§ **Exercise materials**:
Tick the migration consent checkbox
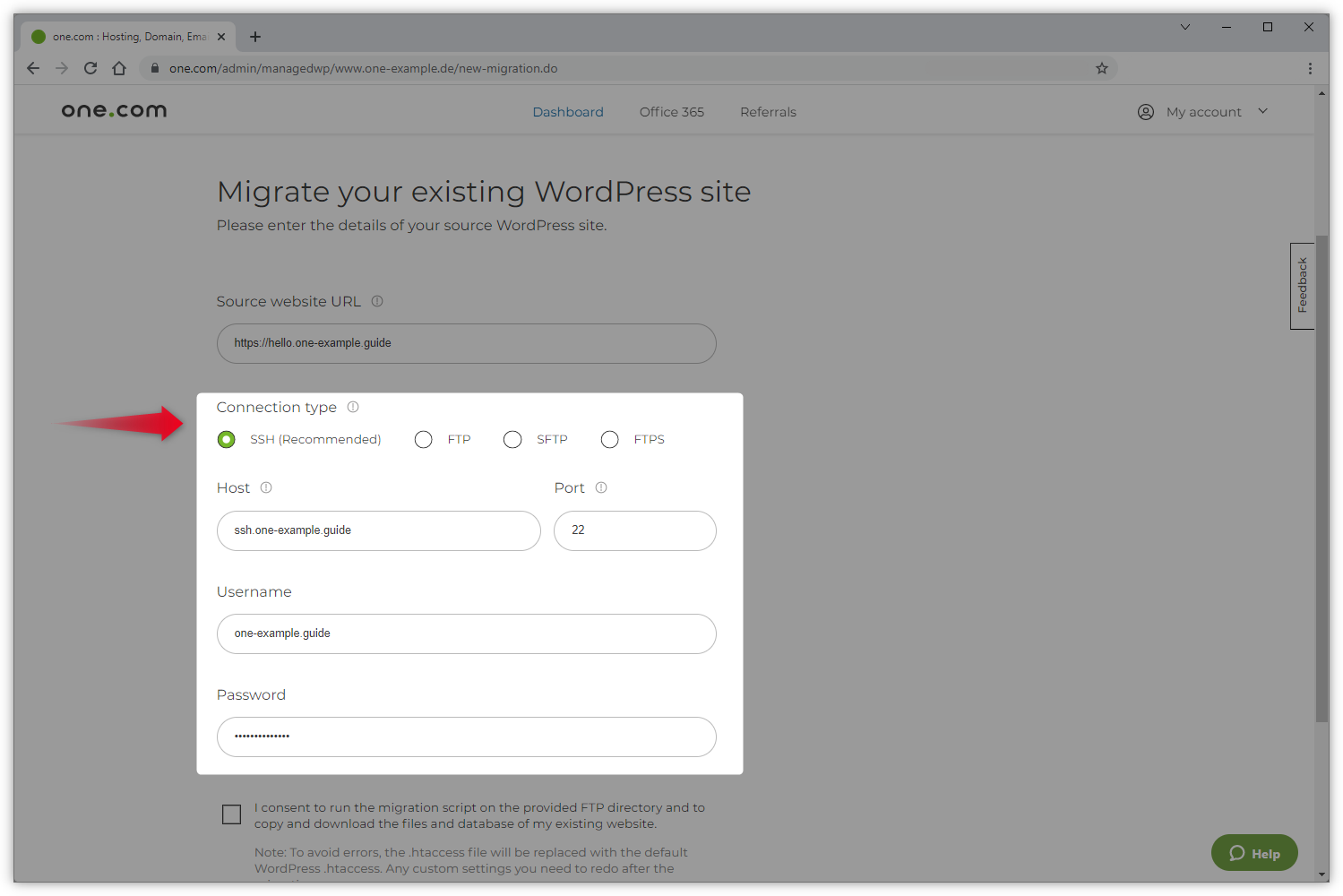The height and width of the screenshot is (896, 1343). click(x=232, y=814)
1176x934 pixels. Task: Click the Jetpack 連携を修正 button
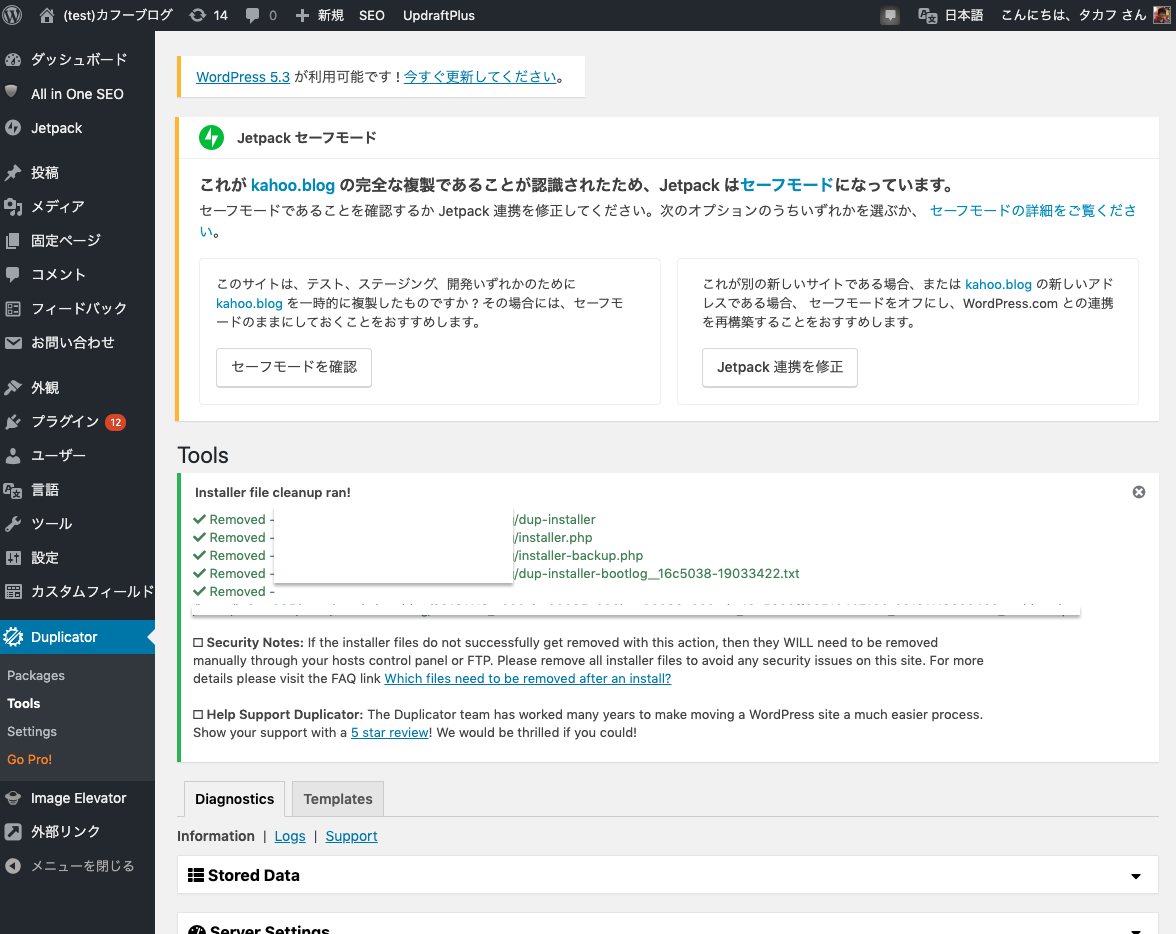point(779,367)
* * *
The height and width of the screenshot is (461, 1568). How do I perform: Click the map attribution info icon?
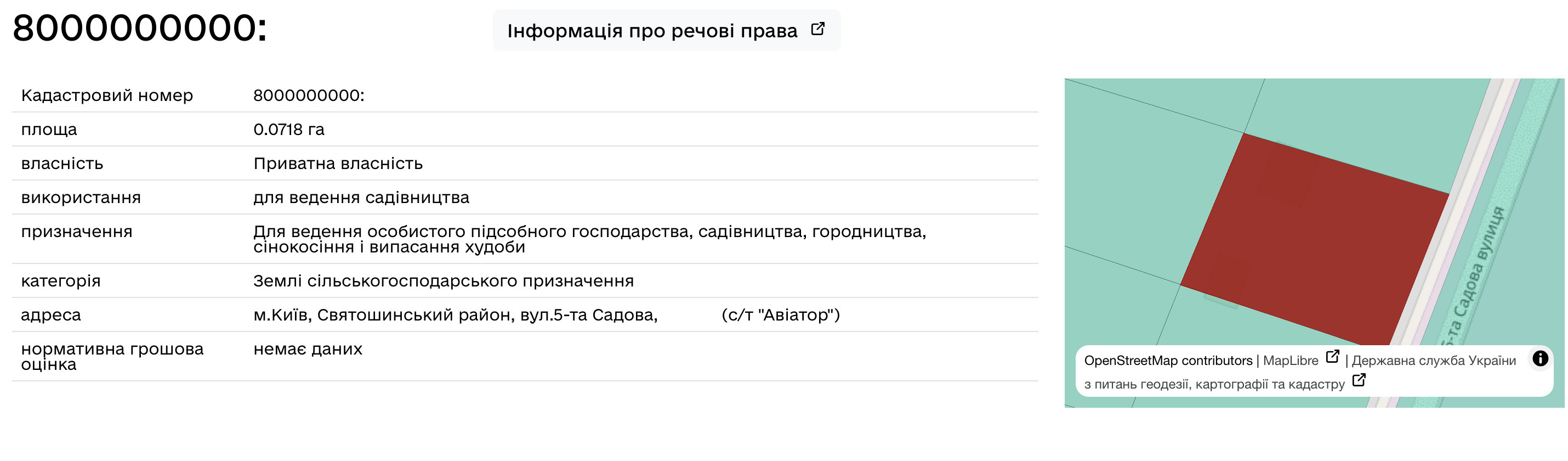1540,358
==
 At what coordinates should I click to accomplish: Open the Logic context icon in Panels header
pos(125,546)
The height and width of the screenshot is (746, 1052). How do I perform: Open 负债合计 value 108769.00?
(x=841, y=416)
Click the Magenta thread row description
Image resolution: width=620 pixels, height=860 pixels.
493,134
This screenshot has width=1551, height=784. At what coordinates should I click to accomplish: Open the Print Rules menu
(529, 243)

§ **Request**: Please count the lines in the entries above that contain the string "should", matching case exactly, and give only the number.

§ **The answer**: 2